Protection des données à caractère personnel : mise à jour du quatrième trimestre

Le Règlement Général sur la Protection des Données (RGPD) est en constante évolution, mais des progrès sont également réalisés en ce qui concerne le Règlement vie privée et communications électroniques (e-privacy). Cette mise à jour vous donne un aperçu des développements les plus importants du dernier trimestre.

Le Contrôleur Européen de la Protection des Données publie des nouvelles lignes directrices sur les concepts de responsable du traitement, sous-traitant et co-responsable de traitement

Le 7 novembre 2019, le Contrôleur Européen de la Protection des Données (EDPS) a publié des nouvelles lignes directrices (en anglais) sur les concepts de responsable du traitement, sous-traitant et co-responsable de traitement. Bien que les lignes directrices s'adressent aux institutions et organes de l'UE, elles sont également utiles pour les entreprises.

Les lignes directrices reprennent dans une large mesure l'avis 1/2010 du groupe de travail "Article 29" sur les notions de "responsable du traitement" et de "sous-traitant". En outre, ils expliquent l'impact de la nouvelle jurisprudence de la Cour de justice de l’Union européenne (arrêts Wirtschaftsakademie et Fashion ID) et fournissent de nouveaux exemples et des listes de contrôle faciles à utiliser.

Il est intéressant de noter que ces lignes directrices précisent qu'une entreprise n'a pas besoin d'avoir accès aux données à caractère personnel pour être considérée comme responsable du traitement. Il suffit qu'elle détermine la finalité et les moyens du traitement, qu'elle influence le traitement en étant en mesure de commencer (et d'arrêter) le traitement des données à caractère personnel ou qu'elle reçoive des statistiques anonymes basées sur des données à caractère personnel collectées et traitées par une autre entreprise.

Le Comité Européen de la Protection des Données publie trois nouvelles lignes directrices

  • Le 8 octobre 2019, le Comité Européen de Protection des Données (CEPD) a adopté le texte final des lignes directrices (en anglais) concernant le traitement des données sur une base contractuelle dans le cadre de la fourniture de services en ligne (article 6.1.b RGPD – pour plus de détails concernant le projet de lignes directrices, voy. Eubelius Spotlights juin 2019).

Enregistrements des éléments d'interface
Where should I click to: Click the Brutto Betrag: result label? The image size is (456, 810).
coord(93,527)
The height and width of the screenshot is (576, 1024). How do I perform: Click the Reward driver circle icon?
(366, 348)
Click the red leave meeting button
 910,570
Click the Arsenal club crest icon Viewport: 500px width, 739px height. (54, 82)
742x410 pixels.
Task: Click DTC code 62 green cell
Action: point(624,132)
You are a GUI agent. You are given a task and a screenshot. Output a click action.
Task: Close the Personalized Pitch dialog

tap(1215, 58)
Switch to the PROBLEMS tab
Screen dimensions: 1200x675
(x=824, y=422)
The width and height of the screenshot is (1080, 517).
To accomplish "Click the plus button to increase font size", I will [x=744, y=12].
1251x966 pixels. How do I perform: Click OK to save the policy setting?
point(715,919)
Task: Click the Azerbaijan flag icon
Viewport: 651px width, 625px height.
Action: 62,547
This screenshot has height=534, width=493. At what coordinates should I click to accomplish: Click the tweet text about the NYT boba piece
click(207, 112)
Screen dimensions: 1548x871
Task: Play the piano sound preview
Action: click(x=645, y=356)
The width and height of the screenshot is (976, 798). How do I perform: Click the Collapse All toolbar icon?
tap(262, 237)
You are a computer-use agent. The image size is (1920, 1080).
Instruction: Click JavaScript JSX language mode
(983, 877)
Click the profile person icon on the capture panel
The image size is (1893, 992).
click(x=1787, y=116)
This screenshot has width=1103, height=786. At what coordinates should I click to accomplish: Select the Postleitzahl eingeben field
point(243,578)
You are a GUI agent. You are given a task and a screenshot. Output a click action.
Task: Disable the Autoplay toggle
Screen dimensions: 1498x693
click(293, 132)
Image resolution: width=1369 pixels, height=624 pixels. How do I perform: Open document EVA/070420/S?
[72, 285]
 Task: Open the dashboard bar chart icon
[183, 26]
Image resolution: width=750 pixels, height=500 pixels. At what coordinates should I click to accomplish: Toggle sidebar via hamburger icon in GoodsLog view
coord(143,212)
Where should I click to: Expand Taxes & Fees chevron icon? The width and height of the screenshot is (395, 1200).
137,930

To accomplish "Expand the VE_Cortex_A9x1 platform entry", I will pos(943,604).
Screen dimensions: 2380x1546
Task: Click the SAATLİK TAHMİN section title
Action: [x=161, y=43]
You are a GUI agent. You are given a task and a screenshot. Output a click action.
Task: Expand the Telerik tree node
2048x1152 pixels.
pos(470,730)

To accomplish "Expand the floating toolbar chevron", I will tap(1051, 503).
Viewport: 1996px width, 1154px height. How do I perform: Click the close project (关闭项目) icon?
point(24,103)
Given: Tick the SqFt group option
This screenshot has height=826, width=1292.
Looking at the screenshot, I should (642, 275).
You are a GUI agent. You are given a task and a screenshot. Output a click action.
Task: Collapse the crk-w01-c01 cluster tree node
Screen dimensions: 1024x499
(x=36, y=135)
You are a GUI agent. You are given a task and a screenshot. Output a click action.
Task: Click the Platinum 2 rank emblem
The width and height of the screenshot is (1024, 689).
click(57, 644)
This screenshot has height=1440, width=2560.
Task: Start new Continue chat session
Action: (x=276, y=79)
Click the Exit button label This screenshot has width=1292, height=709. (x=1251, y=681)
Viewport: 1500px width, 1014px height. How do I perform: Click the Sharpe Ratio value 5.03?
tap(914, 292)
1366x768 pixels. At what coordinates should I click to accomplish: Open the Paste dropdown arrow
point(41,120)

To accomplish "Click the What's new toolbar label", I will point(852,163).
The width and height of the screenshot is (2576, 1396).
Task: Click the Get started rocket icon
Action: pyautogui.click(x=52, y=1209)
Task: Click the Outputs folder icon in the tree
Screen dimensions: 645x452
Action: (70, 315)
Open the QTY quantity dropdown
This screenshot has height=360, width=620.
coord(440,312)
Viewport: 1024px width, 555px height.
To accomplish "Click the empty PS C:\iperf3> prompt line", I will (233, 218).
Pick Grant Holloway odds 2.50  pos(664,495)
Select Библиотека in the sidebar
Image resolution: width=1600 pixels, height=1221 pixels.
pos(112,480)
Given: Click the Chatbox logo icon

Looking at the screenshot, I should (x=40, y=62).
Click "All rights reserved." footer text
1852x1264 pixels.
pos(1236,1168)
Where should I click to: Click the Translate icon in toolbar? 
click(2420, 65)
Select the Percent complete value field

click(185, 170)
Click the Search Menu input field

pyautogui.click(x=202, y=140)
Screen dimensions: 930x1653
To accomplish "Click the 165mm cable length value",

- _CONSIGNE_: Prolongez la mise à jour sur la protection des données personnelles au-delà de sa dernière phrase.

- _RÉSULTAT DE L'EXERCICE_:
  • Le 12 novembre 2019, le CEPD a publié ses lignes directrices définitives sur le champ d'application territorial du RGPD (article 3 RGPD – pour plus de détails concernant le projet de lignes directrices voy. Eubelius Spotlights mars 2019). Ces lignes directrices définitives clarifient plusieurs éléments qui sont restés flous après la publication du projet de lignes directrices, notamment en ce qui concerne (i) le critère d'établissement, (ii) le critère de ciblage, (iii) le traitement dans un lieu où le droit national s'applique en vertu du droit international public, et (iv) les représentants des responsables du traitement ou sous-traitants qui ne sont pas établis dans l'UE.
  • Le 13 novembre 2019, le CEPD a publié un projet de lignes directrices sur les obligations de protection des données dès la conception et par défaut (article 25 du RGPD). La protection des données dès la conception implique que, dès la conception des produits et des services qui traitent les données, les entreprises doivent prendre des mesures techniques et organisationnelles pour garantir les principes de protection des données. La protection des données par défaut signifie que les entreprises doivent définir des produits et services aussi respectueux de la vie privée que possible par défaut. Les lignes directrices énumèrent les principaux éléments pour la protection des données dès la conception et par défaut, sur la base des principes fondamentaux énoncés à l'article 5 RGPD.

La Cour de justice de l'Union européenne clarifie les exigences en matière de consentement pour les cookies – votre site Web est-il toujours conforme ?

Le 1er octobre 2019, la Cour de justice a rendu un arrêt important concernant le consentement de placer des cookies. L'affaire concernait un site Web allemand, Planet49 GmbH, qui organisait une loterie en ligne. Pour participer à la loterie, chaque participant devait fournir son nom, son adresse, et cocher/décocher deux cases: (i) une première case non cochée (opt-in) qui autorisait les offres de tiers et sans laquelle il n'était pas possible de participer à la loterie, et (ii) une case pré-cochée (opt-out) qui permettait le placement de cookies.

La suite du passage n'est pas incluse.